Information provided>
*** Begin section ***
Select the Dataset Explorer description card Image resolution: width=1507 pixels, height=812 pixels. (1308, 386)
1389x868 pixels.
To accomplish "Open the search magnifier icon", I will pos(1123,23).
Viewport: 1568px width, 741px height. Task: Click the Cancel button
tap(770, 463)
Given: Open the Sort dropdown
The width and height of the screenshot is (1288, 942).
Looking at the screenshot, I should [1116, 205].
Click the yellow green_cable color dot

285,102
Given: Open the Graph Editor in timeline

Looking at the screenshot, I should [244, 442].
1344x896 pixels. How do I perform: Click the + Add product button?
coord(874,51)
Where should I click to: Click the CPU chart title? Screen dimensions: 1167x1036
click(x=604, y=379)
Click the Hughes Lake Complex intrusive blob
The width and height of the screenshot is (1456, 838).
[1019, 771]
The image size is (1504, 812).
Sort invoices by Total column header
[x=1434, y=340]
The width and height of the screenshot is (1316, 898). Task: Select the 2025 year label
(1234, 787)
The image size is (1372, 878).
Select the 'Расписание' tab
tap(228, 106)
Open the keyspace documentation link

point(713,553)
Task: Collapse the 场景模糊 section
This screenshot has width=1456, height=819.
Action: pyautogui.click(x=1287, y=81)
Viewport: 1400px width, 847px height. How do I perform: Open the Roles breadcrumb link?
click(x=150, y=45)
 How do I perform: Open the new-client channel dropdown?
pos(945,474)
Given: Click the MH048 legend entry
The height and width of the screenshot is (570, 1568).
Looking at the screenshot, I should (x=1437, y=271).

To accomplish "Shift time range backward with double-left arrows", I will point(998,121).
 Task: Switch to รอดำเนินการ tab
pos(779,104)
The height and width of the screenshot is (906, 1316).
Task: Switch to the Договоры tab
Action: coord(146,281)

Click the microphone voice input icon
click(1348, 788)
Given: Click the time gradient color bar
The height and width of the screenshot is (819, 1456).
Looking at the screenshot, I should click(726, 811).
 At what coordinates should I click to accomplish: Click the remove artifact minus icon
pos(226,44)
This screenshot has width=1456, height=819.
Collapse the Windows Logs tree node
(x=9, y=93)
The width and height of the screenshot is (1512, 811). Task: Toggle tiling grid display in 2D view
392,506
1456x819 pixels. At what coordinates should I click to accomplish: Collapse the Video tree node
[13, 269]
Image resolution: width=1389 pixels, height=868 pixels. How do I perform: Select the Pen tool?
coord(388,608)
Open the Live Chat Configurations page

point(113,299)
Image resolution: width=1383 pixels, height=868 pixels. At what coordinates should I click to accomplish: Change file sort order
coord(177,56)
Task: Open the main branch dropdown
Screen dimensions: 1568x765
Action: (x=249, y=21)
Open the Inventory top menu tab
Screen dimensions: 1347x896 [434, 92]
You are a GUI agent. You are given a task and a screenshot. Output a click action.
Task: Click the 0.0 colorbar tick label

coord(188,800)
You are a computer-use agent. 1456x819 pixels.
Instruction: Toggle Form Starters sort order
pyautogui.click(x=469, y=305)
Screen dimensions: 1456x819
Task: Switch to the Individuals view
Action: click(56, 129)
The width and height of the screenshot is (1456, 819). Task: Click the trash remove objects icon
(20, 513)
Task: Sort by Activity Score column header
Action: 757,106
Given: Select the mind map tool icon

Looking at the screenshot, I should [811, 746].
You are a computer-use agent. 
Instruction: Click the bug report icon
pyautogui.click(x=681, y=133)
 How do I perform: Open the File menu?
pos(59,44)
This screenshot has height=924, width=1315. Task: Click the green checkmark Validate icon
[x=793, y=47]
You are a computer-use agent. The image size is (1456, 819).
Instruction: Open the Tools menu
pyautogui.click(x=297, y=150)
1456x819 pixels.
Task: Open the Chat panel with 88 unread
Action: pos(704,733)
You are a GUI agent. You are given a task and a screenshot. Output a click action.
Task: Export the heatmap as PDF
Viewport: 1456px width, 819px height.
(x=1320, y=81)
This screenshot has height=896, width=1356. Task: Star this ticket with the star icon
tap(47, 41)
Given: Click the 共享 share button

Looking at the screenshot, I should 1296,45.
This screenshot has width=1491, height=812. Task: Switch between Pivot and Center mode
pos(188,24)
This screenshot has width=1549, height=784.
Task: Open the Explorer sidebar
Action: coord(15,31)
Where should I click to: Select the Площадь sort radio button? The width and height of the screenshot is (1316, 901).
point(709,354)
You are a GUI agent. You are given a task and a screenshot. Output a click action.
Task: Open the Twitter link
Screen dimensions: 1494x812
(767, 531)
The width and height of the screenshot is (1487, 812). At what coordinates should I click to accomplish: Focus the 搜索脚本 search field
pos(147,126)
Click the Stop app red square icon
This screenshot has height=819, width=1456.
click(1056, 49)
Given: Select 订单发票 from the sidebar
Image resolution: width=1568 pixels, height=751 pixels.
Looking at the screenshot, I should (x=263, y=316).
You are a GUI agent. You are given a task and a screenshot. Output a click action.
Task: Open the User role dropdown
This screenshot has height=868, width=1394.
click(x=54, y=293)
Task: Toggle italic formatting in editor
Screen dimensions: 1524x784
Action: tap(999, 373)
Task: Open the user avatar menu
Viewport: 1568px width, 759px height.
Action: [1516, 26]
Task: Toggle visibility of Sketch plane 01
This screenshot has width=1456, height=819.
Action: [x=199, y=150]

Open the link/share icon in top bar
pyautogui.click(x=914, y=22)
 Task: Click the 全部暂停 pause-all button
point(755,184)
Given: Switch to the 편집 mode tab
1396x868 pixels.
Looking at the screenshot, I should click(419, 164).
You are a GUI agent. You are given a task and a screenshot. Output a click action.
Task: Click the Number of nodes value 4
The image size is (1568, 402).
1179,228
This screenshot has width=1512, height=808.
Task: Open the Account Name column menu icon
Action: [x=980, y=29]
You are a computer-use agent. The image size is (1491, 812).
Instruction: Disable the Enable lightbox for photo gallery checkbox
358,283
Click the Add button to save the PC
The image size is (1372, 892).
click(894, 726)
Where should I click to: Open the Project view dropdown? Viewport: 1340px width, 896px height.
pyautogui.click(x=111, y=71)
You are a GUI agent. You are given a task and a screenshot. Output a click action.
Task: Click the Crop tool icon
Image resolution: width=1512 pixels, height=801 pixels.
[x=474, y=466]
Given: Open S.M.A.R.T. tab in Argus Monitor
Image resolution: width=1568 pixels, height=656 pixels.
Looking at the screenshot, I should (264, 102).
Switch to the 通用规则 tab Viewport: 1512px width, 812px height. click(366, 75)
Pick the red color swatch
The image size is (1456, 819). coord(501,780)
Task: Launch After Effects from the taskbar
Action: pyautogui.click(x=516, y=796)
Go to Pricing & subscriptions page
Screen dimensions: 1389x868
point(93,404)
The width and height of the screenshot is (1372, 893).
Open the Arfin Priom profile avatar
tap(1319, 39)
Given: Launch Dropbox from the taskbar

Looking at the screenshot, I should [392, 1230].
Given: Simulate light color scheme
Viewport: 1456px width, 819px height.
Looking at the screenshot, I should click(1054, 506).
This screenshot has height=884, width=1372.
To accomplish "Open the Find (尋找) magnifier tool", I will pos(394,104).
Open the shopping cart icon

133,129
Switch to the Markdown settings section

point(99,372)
*** End section ***
Requirement> Every word of every entry must be returned as it appears.

Problem solution>
Select the Dataset Explorer description card Image resolution: width=1507 pixels, height=812 pixels. (1308, 386)
1389x868 pixels.
To accomplish "Open the search magnifier icon", I will pos(1123,23).
Viewport: 1568px width, 741px height. Task: Click the Cancel button
tap(770, 463)
Given: Open the Sort dropdown
The width and height of the screenshot is (1288, 942).
Looking at the screenshot, I should [1116, 205].
Click the yellow green_cable color dot

285,102
Given: Open the Graph Editor in timeline

Looking at the screenshot, I should [244, 442].
1344x896 pixels. How do I perform: Click the + Add product button?
coord(874,51)
Where should I click to: Click the CPU chart title? Screen dimensions: 1167x1036
click(x=604, y=379)
Click the Hughes Lake Complex intrusive blob
The width and height of the screenshot is (1456, 838).
[1019, 771]
The image size is (1504, 812).
Sort invoices by Total column header
[x=1434, y=340]
The width and height of the screenshot is (1316, 898). Task: Select the 2025 year label
(1234, 787)
The image size is (1372, 878).
Select the 'Расписание' tab
tap(228, 106)
Open the keyspace documentation link

point(713,553)
Task: Collapse the 场景模糊 section
This screenshot has width=1456, height=819.
Action: pyautogui.click(x=1287, y=81)
Viewport: 1400px width, 847px height. How do I perform: Open the Roles breadcrumb link?
click(x=150, y=45)
 How do I perform: Open the new-client channel dropdown?
pos(945,474)
Given: Click the MH048 legend entry
The height and width of the screenshot is (570, 1568).
Looking at the screenshot, I should (x=1437, y=271).

To accomplish "Shift time range backward with double-left arrows", I will point(998,121).
 Task: Switch to รอดำเนินการ tab
pos(779,104)
The height and width of the screenshot is (906, 1316).
Task: Switch to the Договоры tab
Action: coord(146,281)

Click the microphone voice input icon
click(1348, 788)
Given: Click the time gradient color bar
The height and width of the screenshot is (819, 1456).
Looking at the screenshot, I should click(726, 811).
 At what coordinates should I click to accomplish: Click the remove artifact minus icon
pos(226,44)
This screenshot has width=1456, height=819.
Collapse the Windows Logs tree node
(x=9, y=93)
The width and height of the screenshot is (1512, 811). Task: Toggle tiling grid display in 2D view
392,506
1456x819 pixels. At what coordinates should I click to accomplish: Collapse the Video tree node
[13, 269]
Image resolution: width=1389 pixels, height=868 pixels. How do I perform: Select the Pen tool?
coord(388,608)
Open the Live Chat Configurations page

point(113,299)
Image resolution: width=1383 pixels, height=868 pixels. At what coordinates should I click to accomplish: Change file sort order
coord(177,56)
Task: Open the main branch dropdown
Screen dimensions: 1568x765
Action: (x=249, y=21)
Open the Inventory top menu tab
Screen dimensions: 1347x896 [434, 92]
You are a GUI agent. You are given a task and a screenshot. Output a click action.
Task: Click the 0.0 colorbar tick label

coord(188,800)
You are a computer-use agent. 1456x819 pixels.
Instruction: Toggle Form Starters sort order
pyautogui.click(x=469, y=305)
Screen dimensions: 1456x819
Task: Switch to the Individuals view
Action: click(56, 129)
The width and height of the screenshot is (1456, 819). Task: Click the trash remove objects icon
(20, 513)
Task: Sort by Activity Score column header
Action: 757,106
Given: Select the mind map tool icon

Looking at the screenshot, I should [811, 746].
You are a computer-use agent. 
Instruction: Click the bug report icon
pyautogui.click(x=681, y=133)
 How do I perform: Open the File menu?
pos(59,44)
This screenshot has height=924, width=1315. Task: Click the green checkmark Validate icon
[x=793, y=47]
You are a computer-use agent. The image size is (1456, 819).
Instruction: Open the Tools menu
pyautogui.click(x=297, y=150)
1456x819 pixels.
Task: Open the Chat panel with 88 unread
Action: pos(704,733)
You are a GUI agent. You are given a task and a screenshot. Output a click action.
Task: Export the heatmap as PDF
Viewport: 1456px width, 819px height.
(x=1320, y=81)
This screenshot has height=896, width=1356. Task: Star this ticket with the star icon
tap(47, 41)
Given: Click the 共享 share button

Looking at the screenshot, I should 1296,45.
This screenshot has width=1491, height=812. Task: Switch between Pivot and Center mode
pos(188,24)
This screenshot has width=1549, height=784.
Task: Open the Explorer sidebar
Action: coord(15,31)
Where should I click to: Select the Площадь sort radio button? The width and height of the screenshot is (1316, 901).
point(709,354)
You are a GUI agent. You are given a task and a screenshot. Output a click action.
Task: Open the Twitter link
Screen dimensions: 1494x812
(767, 531)
The width and height of the screenshot is (1487, 812). At what coordinates should I click to accomplish: Focus the 搜索脚本 search field
pos(147,126)
Click the Stop app red square icon
This screenshot has height=819, width=1456.
click(1056, 49)
Given: Select 订单发票 from the sidebar
Image resolution: width=1568 pixels, height=751 pixels.
Looking at the screenshot, I should (x=263, y=316).
You are a GUI agent. You are given a task and a screenshot. Output a click action.
Task: Open the User role dropdown
This screenshot has height=868, width=1394.
click(x=54, y=293)
Task: Toggle italic formatting in editor
Screen dimensions: 1524x784
Action: tap(999, 373)
Task: Open the user avatar menu
Viewport: 1568px width, 759px height.
Action: [1516, 26]
Task: Toggle visibility of Sketch plane 01
This screenshot has width=1456, height=819.
Action: [x=199, y=150]

Open the link/share icon in top bar
pyautogui.click(x=914, y=22)
 Task: Click the 全部暂停 pause-all button
point(755,184)
Given: Switch to the 편집 mode tab
1396x868 pixels.
Looking at the screenshot, I should click(419, 164).
You are a GUI agent. You are given a task and a screenshot. Output a click action.
Task: Click the Number of nodes value 4
The image size is (1568, 402).
1179,228
This screenshot has width=1512, height=808.
Task: Open the Account Name column menu icon
Action: [x=980, y=29]
You are a computer-use agent. The image size is (1491, 812).
Instruction: Disable the Enable lightbox for photo gallery checkbox
358,283
Click the Add button to save the PC
The image size is (1372, 892).
click(894, 726)
Where should I click to: Open the Project view dropdown? Viewport: 1340px width, 896px height.
pyautogui.click(x=111, y=71)
You are a GUI agent. You are given a task and a screenshot. Output a click action.
Task: Click the Crop tool icon
Image resolution: width=1512 pixels, height=801 pixels.
[x=474, y=466]
Given: Open S.M.A.R.T. tab in Argus Monitor
Image resolution: width=1568 pixels, height=656 pixels.
Looking at the screenshot, I should (264, 102).
Switch to the 通用规则 tab Viewport: 1512px width, 812px height. click(366, 75)
Pick the red color swatch
The image size is (1456, 819). coord(501,780)
Task: Launch After Effects from the taskbar
Action: pyautogui.click(x=516, y=796)
Go to Pricing & subscriptions page
Screen dimensions: 1389x868
point(93,404)
The width and height of the screenshot is (1372, 893).
Open the Arfin Priom profile avatar
tap(1319, 39)
Given: Launch Dropbox from the taskbar

Looking at the screenshot, I should [392, 1230].
Given: Simulate light color scheme
Viewport: 1456px width, 819px height.
Looking at the screenshot, I should click(1054, 506).
This screenshot has height=884, width=1372.
To accomplish "Open the Find (尋找) magnifier tool", I will pos(394,104).
Open the shopping cart icon

133,129
Switch to the Markdown settings section

point(99,372)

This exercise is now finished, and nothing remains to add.